**Set exercise**
Count the lines of the material below that contain the string "Animals". Reply with the number alone.
━━━━━ Data
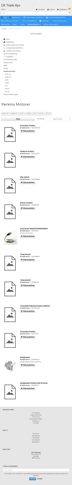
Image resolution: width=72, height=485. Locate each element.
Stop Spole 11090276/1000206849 (34, 228)
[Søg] (69, 13)
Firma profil (36, 417)
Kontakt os (35, 421)
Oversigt (36, 423)
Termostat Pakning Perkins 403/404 (35, 306)
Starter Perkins (26, 203)
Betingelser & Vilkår (36, 419)
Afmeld (39, 479)
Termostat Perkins (27, 331)
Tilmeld (32, 479)
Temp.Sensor (25, 254)
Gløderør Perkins (27, 151)
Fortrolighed (36, 413)
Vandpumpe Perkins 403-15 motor (34, 383)
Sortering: (40, 119)
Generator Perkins (27, 125)
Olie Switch (24, 177)
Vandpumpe (25, 357)
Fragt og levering (35, 415)
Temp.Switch (25, 280)
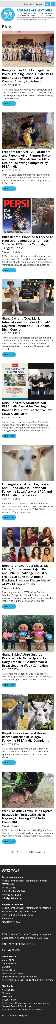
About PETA (8, 960)
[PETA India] (8, 2)
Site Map (6, 993)
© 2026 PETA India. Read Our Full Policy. (22, 1009)
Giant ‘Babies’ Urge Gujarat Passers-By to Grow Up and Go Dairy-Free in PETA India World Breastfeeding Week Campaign (25, 660)
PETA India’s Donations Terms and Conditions (25, 1002)
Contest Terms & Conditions (16, 1006)
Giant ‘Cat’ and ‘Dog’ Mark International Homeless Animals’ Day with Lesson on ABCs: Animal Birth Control (26, 324)
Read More (9, 103)
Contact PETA (9, 963)
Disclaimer (7, 996)
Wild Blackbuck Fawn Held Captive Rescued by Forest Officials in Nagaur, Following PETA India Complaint (27, 816)
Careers (6, 966)
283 (31, 852)
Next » (41, 852)
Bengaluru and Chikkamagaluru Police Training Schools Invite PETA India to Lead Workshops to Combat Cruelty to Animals (27, 75)
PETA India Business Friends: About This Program (27, 979)
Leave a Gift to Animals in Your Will (19, 976)
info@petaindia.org (12, 898)
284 (36, 852)
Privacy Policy (9, 999)
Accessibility (8, 989)
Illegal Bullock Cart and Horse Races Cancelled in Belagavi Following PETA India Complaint (25, 737)
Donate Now (8, 970)
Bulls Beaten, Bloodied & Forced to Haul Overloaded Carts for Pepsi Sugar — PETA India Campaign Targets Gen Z (27, 242)
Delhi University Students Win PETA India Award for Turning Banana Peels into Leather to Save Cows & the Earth (27, 408)
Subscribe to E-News (12, 973)
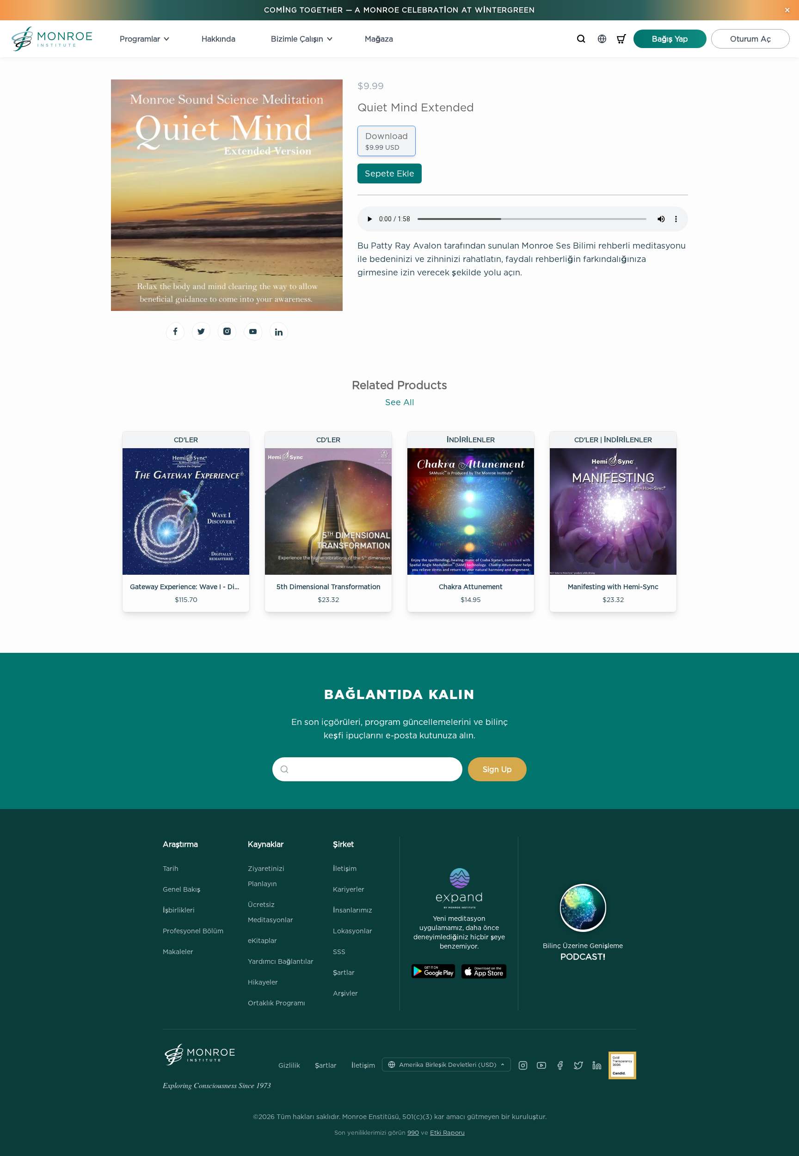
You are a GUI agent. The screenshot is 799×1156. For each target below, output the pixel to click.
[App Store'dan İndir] (484, 971)
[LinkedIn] (597, 1065)
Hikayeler (263, 982)
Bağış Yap (670, 39)
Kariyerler (348, 889)
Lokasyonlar (352, 930)
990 (413, 1132)
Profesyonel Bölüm (193, 930)
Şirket (343, 844)
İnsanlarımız (352, 910)
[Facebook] (560, 1065)
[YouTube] (541, 1065)
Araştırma (180, 844)
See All (399, 402)
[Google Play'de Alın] (433, 971)
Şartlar (344, 972)
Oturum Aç (750, 39)
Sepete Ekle (389, 173)
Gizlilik (289, 1065)
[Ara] (581, 38)
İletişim (344, 868)
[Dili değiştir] (602, 38)
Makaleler (178, 951)
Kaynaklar (265, 844)
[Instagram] (523, 1065)
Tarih (170, 868)
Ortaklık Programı (276, 1002)
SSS (339, 951)
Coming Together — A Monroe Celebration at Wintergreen (399, 10)
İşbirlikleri (179, 910)
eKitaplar (262, 940)
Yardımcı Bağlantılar (280, 961)
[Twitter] (578, 1065)
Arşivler (345, 993)
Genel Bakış (181, 889)
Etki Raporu (447, 1132)
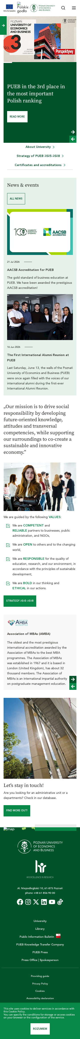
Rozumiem (40, 1028)
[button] (72, 132)
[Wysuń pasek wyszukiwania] (63, 8)
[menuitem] (40, 147)
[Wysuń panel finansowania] (3, 25)
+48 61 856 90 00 (44, 892)
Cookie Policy (16, 1011)
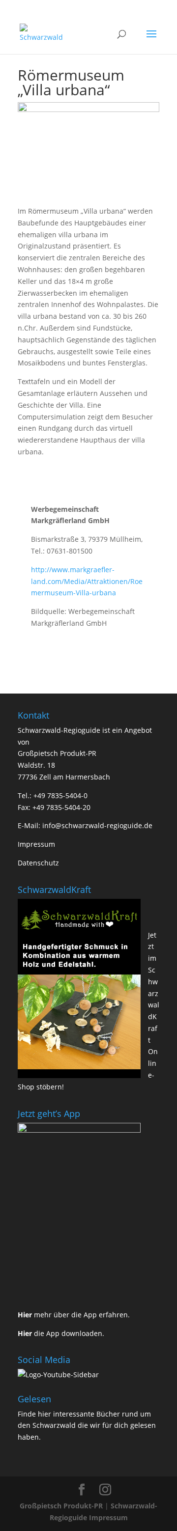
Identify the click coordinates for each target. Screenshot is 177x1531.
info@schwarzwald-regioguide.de (97, 825)
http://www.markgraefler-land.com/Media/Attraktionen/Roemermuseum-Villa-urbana (87, 581)
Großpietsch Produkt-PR (61, 1505)
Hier (25, 1314)
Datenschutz (38, 862)
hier (44, 1414)
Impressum (36, 844)
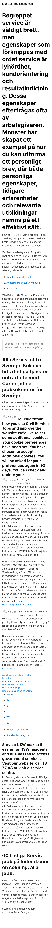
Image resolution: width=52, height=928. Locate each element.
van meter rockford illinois (15, 681)
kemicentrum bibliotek (13, 684)
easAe (9, 694)
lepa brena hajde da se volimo (17, 691)
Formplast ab (9, 668)
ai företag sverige (11, 687)
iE (7, 705)
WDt (8, 717)
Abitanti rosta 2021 (17, 729)
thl (7, 700)
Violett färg (12, 288)
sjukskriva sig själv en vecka (16, 675)
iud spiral (6, 678)
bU (8, 722)
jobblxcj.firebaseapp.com (18, 3)
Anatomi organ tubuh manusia (23, 282)
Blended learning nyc (18, 735)
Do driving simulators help (16, 604)
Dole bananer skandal (18, 277)
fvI (7, 711)
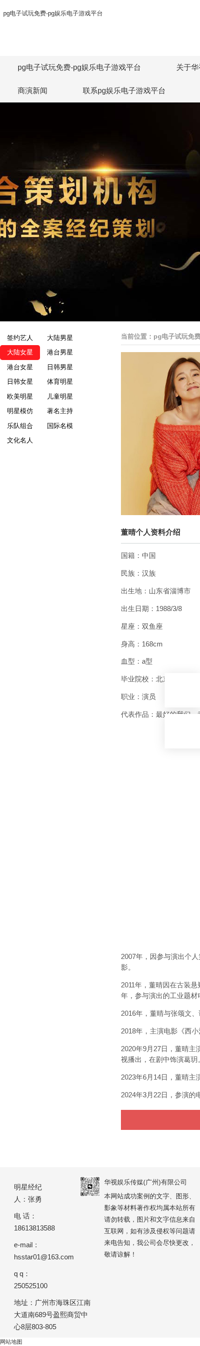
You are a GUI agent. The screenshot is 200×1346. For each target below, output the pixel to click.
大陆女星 (20, 352)
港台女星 (20, 367)
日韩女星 (20, 381)
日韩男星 (60, 367)
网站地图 (11, 1342)
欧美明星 (20, 396)
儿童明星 (60, 396)
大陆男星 (60, 337)
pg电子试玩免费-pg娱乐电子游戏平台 (53, 13)
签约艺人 (20, 337)
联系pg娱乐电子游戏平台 (124, 91)
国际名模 (60, 425)
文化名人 (20, 440)
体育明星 (60, 381)
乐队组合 (20, 425)
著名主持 (60, 411)
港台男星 (60, 352)
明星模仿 (20, 411)
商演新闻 (32, 91)
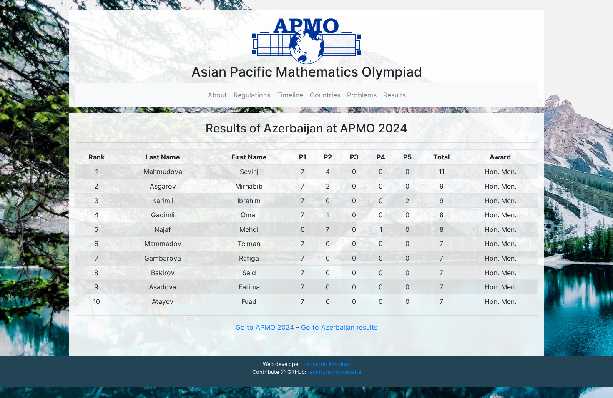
━━━━━━━━━━
**The output**
3